The claimant sought catastrophic impairment designation under Criterion 7, arguing that he developed chronic pain from the soft tissue injuries sustained in the accident along with exacerbation of pre-existing asymptomatic degenerative disc disease and knee osteoarthritis. The insurer submitted that the claimant’s present health condition was caused by an unrelated subsequent fall. The claimant’s assessors found a total WPI of 44 to 55%, while the insurer’s assessors found a total WPI of 9%. The WPI percentages most disputed by the parties were for the claimant’s gait derangement (20% from the claimant; 0% from the insurer), mental status impairment (1-14% from the claimant; 1% from the insurer), and spine (10% from the claimant; 0% from the insurer). With respect to gait derangement, Adjudicator Neilson agreed that but for the accident, the claimant would not have suffered knee issues and attributed a 15% WPI, which was appropriate for a patient who required part-time use of a cane for distance walking, but not at home.

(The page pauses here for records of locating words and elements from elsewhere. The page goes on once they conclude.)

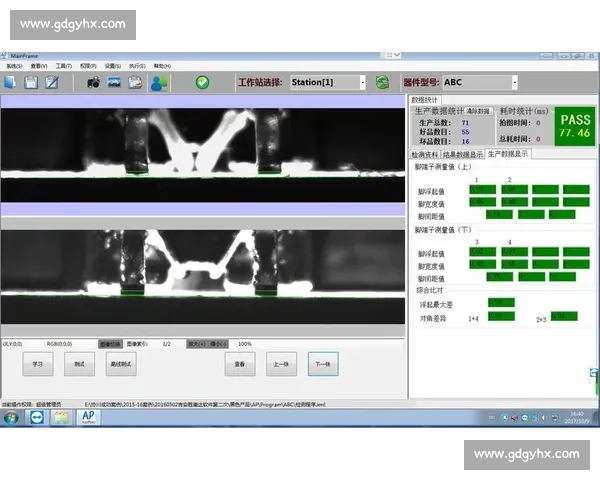Open the edit notepad toolbar icon

(51, 82)
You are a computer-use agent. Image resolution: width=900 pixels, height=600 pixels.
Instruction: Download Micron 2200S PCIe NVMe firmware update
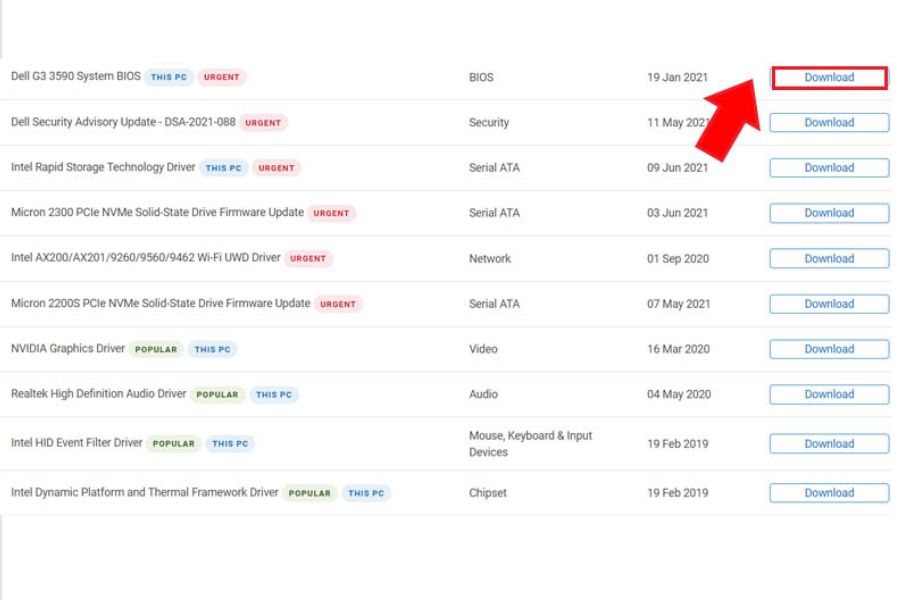[829, 304]
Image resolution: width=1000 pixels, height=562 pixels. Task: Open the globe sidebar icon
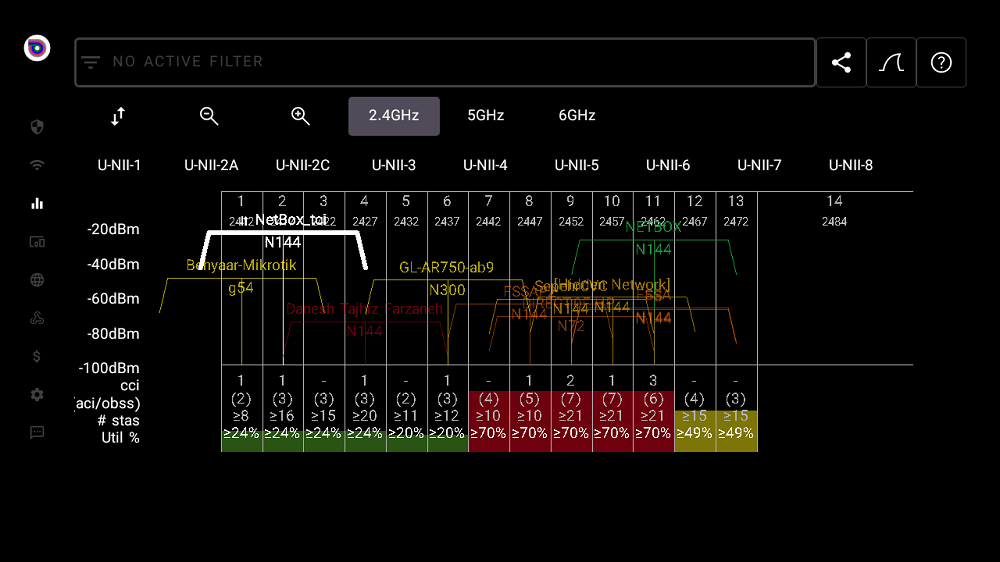pos(37,280)
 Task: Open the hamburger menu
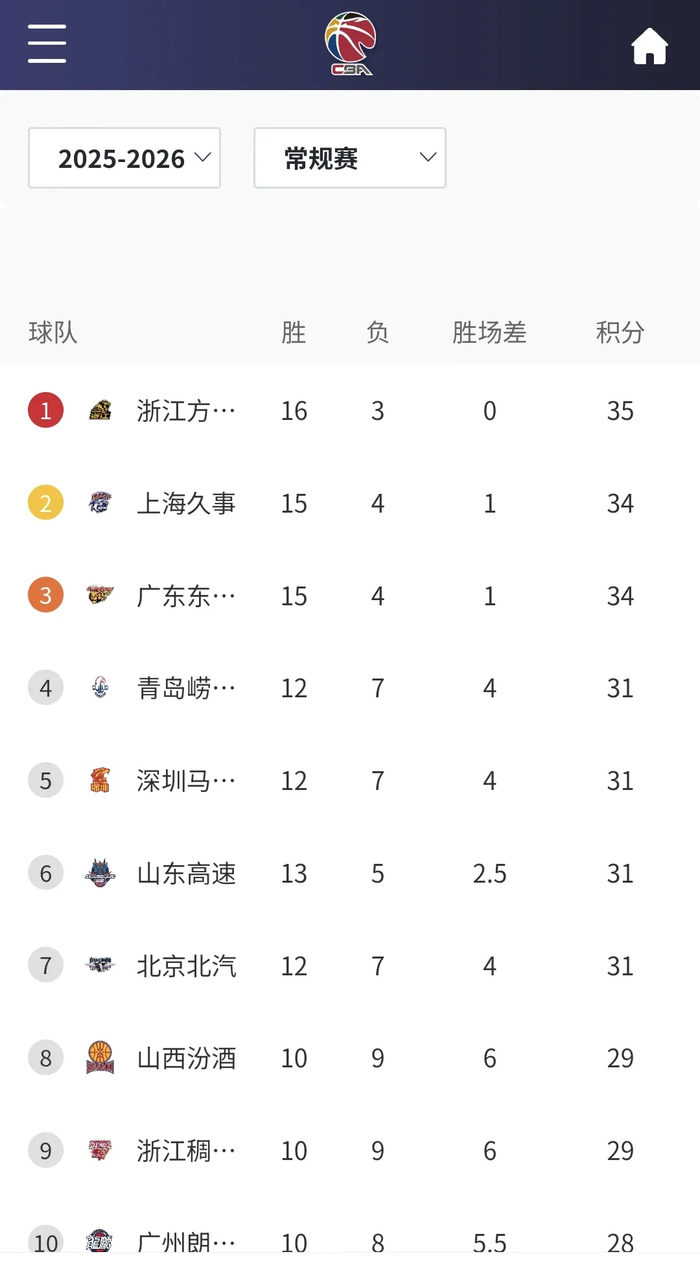point(47,44)
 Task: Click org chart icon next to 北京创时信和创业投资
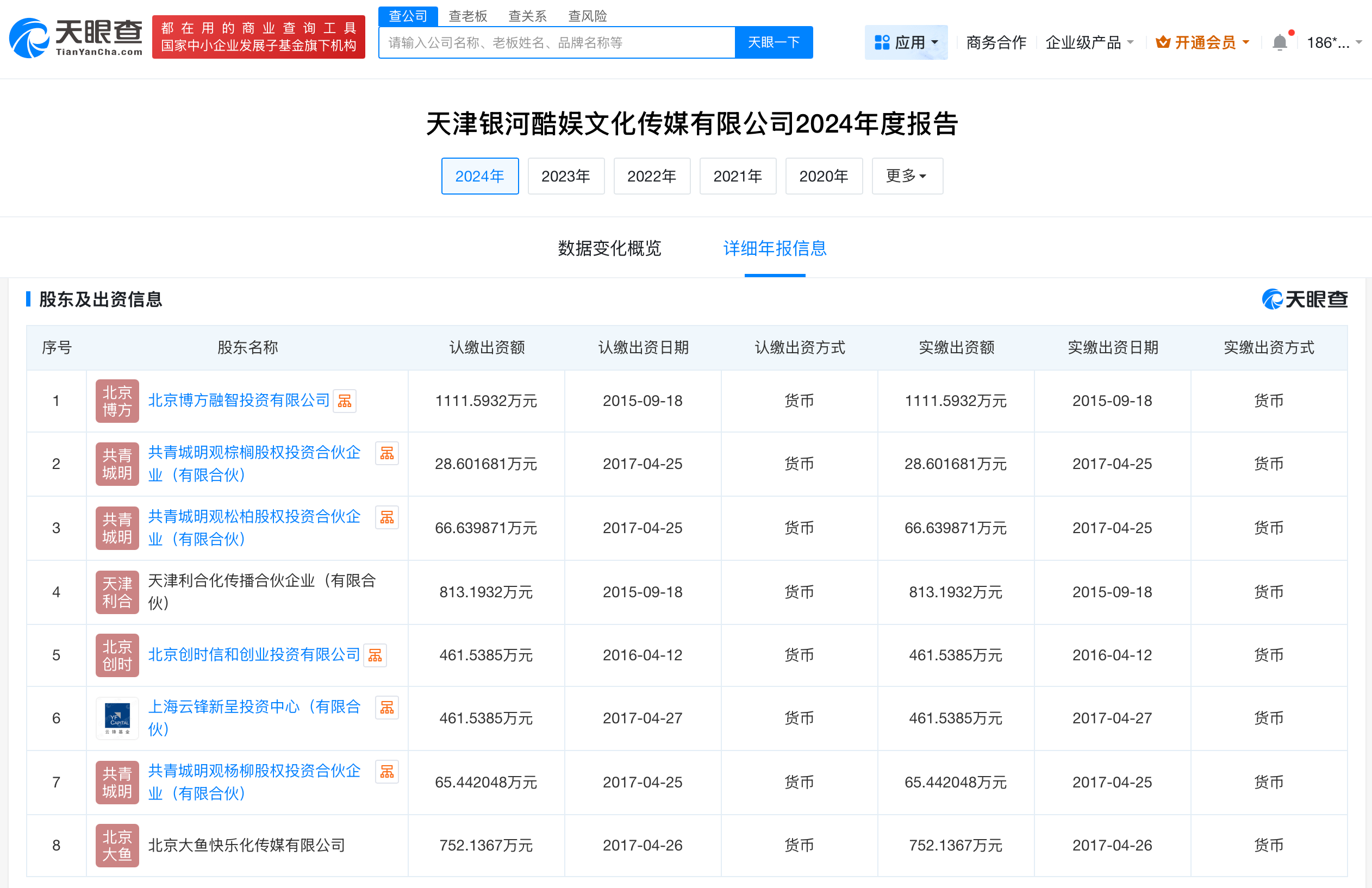pyautogui.click(x=375, y=655)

With respect to mental status impairment, Adjudicator Neilson accepted the insurer’s 1% WPI rating as its assessor provided a rationale for his rating, while the claimant’s assessor gave no reasonable explanation for choosing the top of the range. In doing so, she noted that providing a range of WPI percentages did not assist her in determining whether the claimant has a catastrophic impairment, and ignores the instructions provided in the AMA Guides. With respect to the spine, Adjudicator Neilson accepted the claimant’s WPI of 10%, because EMG studies pointed to radiculopathy. In total, Adjudicator Neilson found that the claimant did not sustain a catastrophic impairment. As his policy limits were exhausted, the remainder of his claim for benefits was dismissed.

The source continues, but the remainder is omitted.